Existen muchas evidencias, claramente documentadas, de riesgos ambientales o de alteración en la preservación de la biodiversidad producida por estos tipos de cultivos:
Se han encontrado malezas resistentes a los herbicidas utilizados en los cultivos transgénicos, lo que determina un uso en cantidad cada vez importante del producto tóxico, contaminando la tierra de cultivo. Esto hace necesario incorporar otros tipos de herbicidas y sustancias aún más tóxicas.
 
a)Desaparición de variedades de plantas más antiguas, variedades originarias, como consecuencia de polinización cruzada con especies transgénicas.
 b)Desaparición de variedades o cepas más antiguas por falta de cultivo.
c)Desaparición de especies (insectos, plantas u otros organismos) por efecto de estos nuevos compuestos químicos nocivos (insecticidas) o como consecuencia del desplazamiento por cultivo de plantas transgénicas.
d)Alteración en especies no transgénicas por transferencia de genes.
e)Aparición de microorganismos resistentes a antibióticos que alteran el equilibrio ecológico de los suelos.
 

Entre los efectos negativos, comprobados a partir de decenas de estudios en animales, mencionan "riesgos serios", como infertilidad, desregulación inmune, envejecimiento acelerado, desregulación de genes asociados con síntesis de colesterol y regulación de insulina, cambios en el hígado, riñones, bazo y sistema gastrointestinal.

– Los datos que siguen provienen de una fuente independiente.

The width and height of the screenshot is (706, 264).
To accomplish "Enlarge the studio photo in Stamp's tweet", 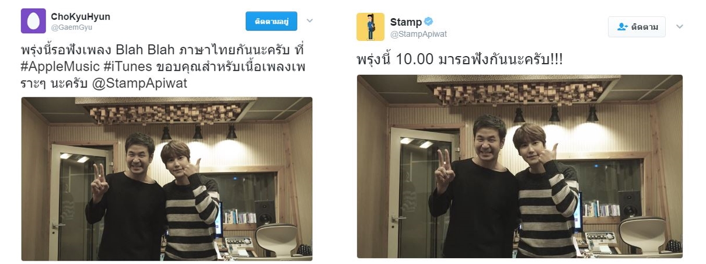I will click(x=520, y=166).
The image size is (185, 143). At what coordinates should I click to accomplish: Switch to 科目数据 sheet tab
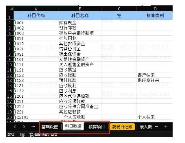click(73, 126)
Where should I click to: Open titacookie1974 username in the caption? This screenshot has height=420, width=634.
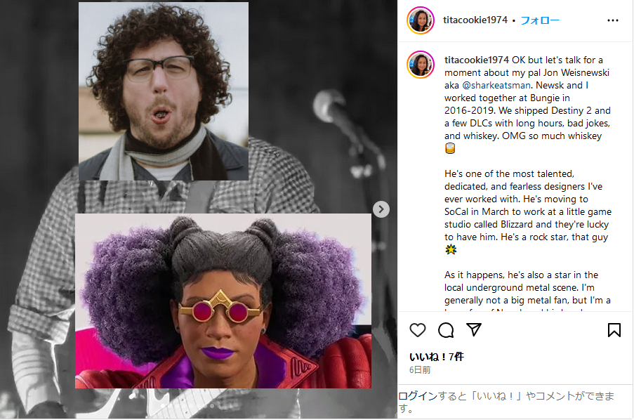[x=476, y=60]
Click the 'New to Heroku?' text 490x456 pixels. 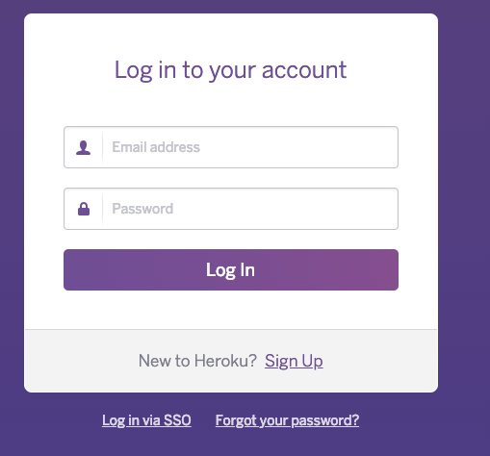click(197, 361)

Citan, entre otros, un estudio de 2008 con ratones alimentados con maíz transgénico Bt de Monsanto, que vincula al consumo de maíz transgénico con infertilidad y disminución de peso, además de mostrar la alteración de la expresión de 400 genes.

Los alimentos transgénicos están en los alimentos que compramos. ¿Qué hacer para evitarlo?
El maíz, la soja transgénica y sus derivados están presentes en más del 60% de los alimentos procesados como chocolates, papas fritas, margarina y platos preparados.
Además, llegan a nosotros indirectamente, ya que la soja transgénica es convertida en piensos para alimentar al ganado.
Ingredientes y aditivos de tener un origen sospechoso son:
● Soja: harina, proteína, aceites y grasas (a menudo se ‘esconden’ detrás de la denominación aceites/grasas vegetales), emulgentes (lecitina–E322), mono y diglicéridos de ácidos grasos (E471), ácidos grasos.
Maíz: harina, almidón, aceite, sémola, glucosa, jarabe de glucosa, fructosa, dextrosa, maltodextrina, isomaltosa, sorbitol (E420), caramelo (E150), grits.
Evita comprar las marcas que los utilizan
Mira las etiquetas, en Europa es obligatorio etiquetarlos, pero no en todos los países, por ejemplo EEUU.
Siempre que puedas, adquiere alimentos ecológicos (orgánico o biológico) que te aseguran cultivos libres de transgénicos y responsables con el medio ambiente, tu salud y el bienestar animal.